▸ Information given:
>>>
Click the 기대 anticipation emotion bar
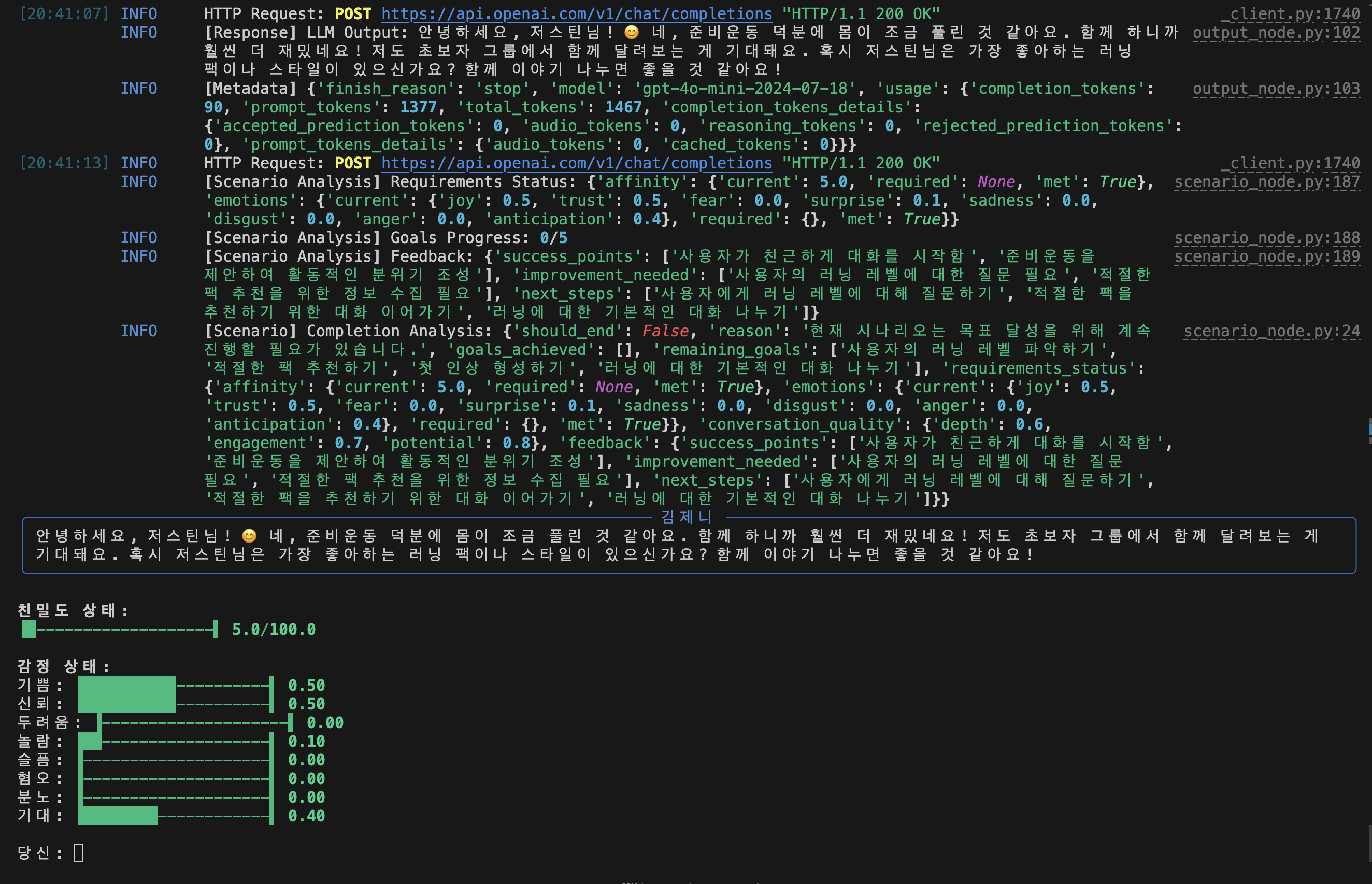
<<<
>>>
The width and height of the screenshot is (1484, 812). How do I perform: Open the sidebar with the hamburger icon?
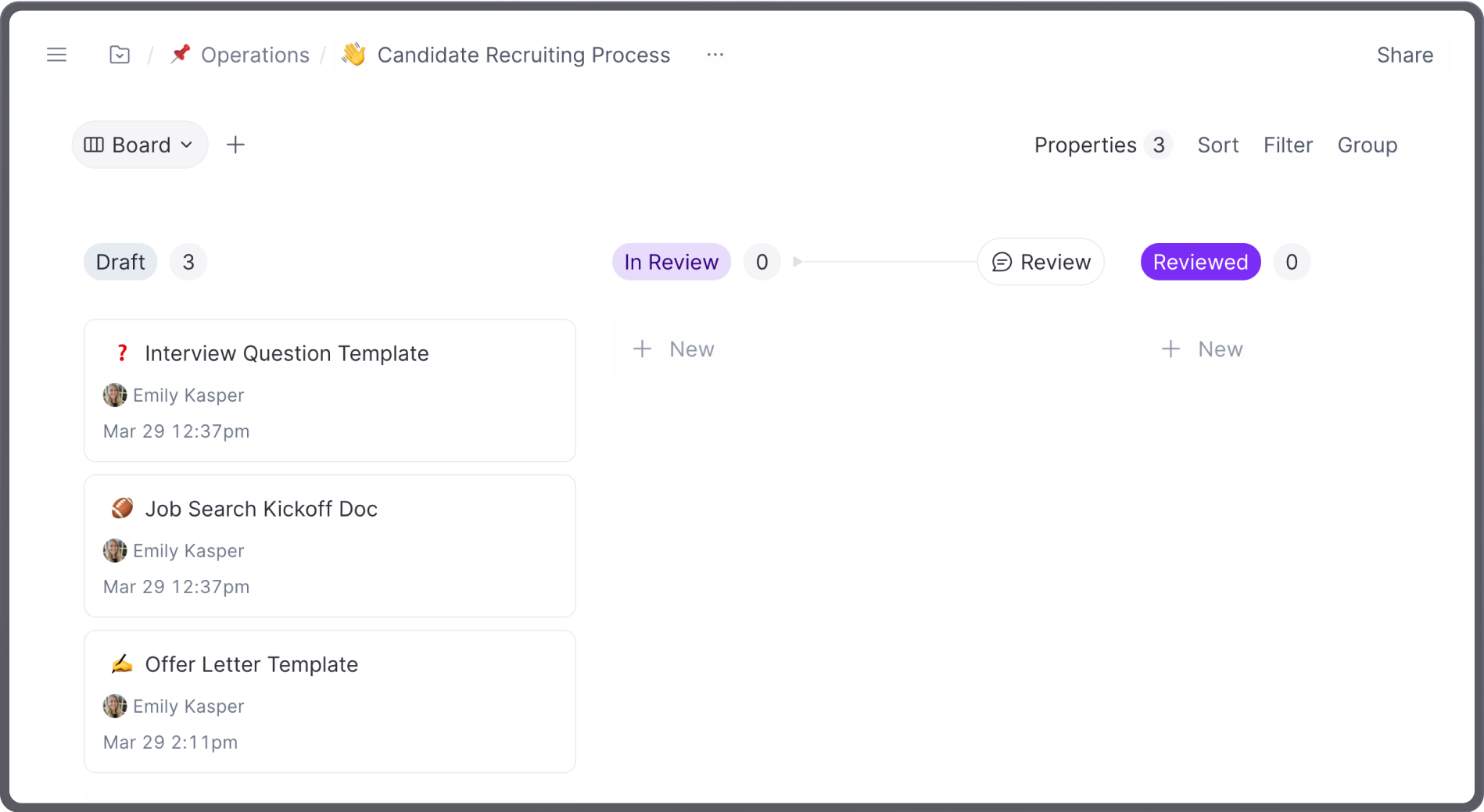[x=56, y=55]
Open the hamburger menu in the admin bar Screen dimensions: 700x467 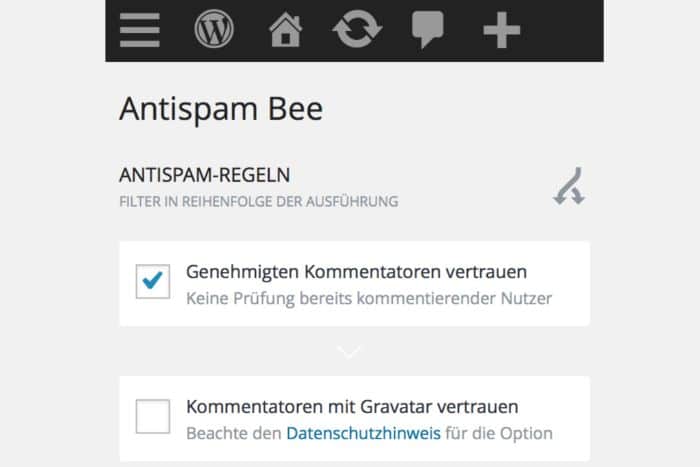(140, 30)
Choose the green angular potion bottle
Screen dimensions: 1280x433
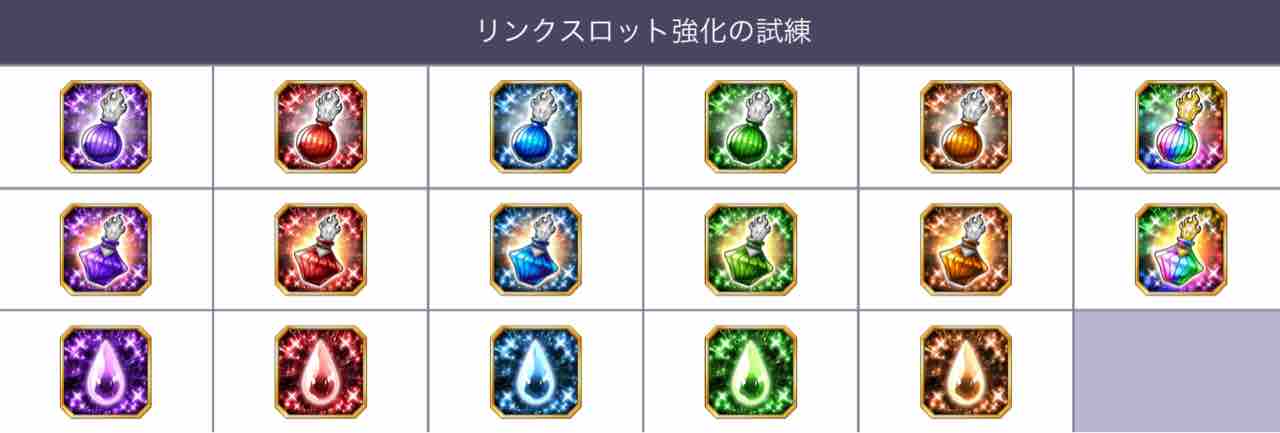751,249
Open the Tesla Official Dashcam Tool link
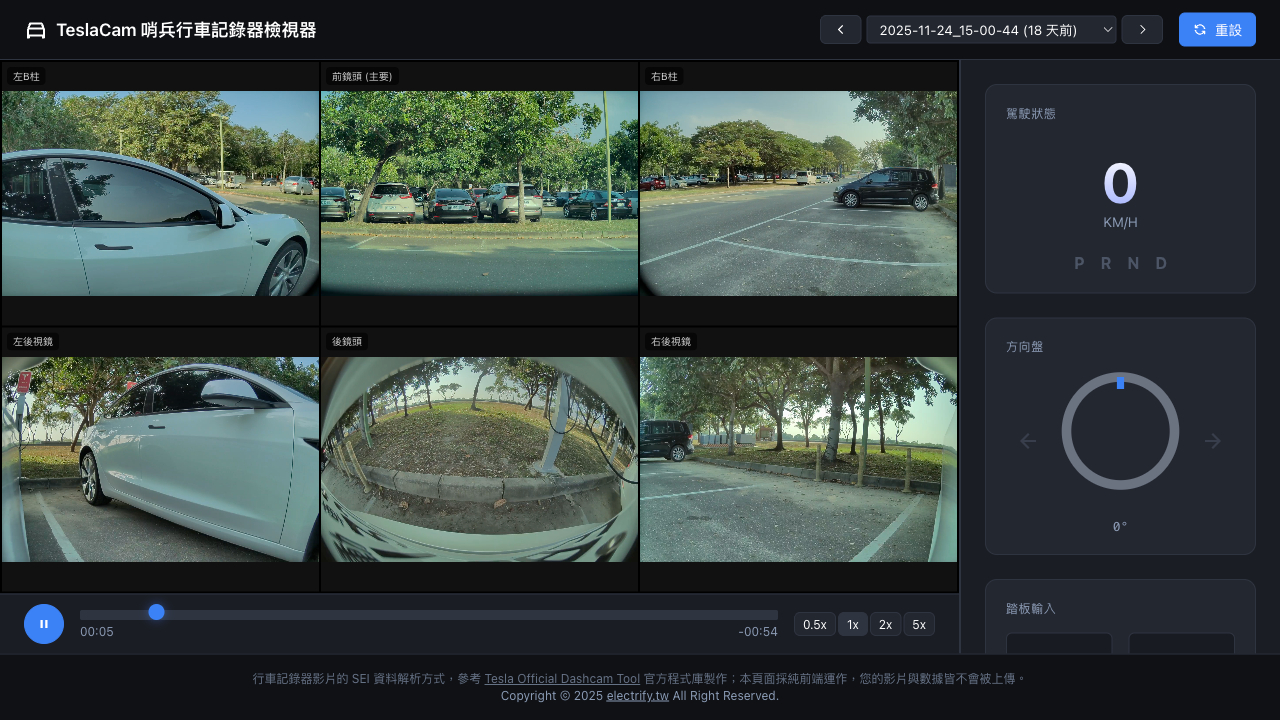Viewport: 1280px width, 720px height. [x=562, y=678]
<<<
>>>
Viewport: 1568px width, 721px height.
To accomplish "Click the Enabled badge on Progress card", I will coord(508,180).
<<<
▸ What you need to do: Format the records starting at the line containing "Choose the green angular potion bottle" and ending at the line containing "Viewport: 1280px width, 720px" as a numbered list, skipping blank lines and leaving out the pictures.

▸ Final result:
1. Choose the green angular potion bottle
2. Screen dimensions: 1280x433
3. 751,249
4. Open the Tesla Official Dashcam Tool link
5. Viewport: 1280px width, 720px height. [x=562, y=678]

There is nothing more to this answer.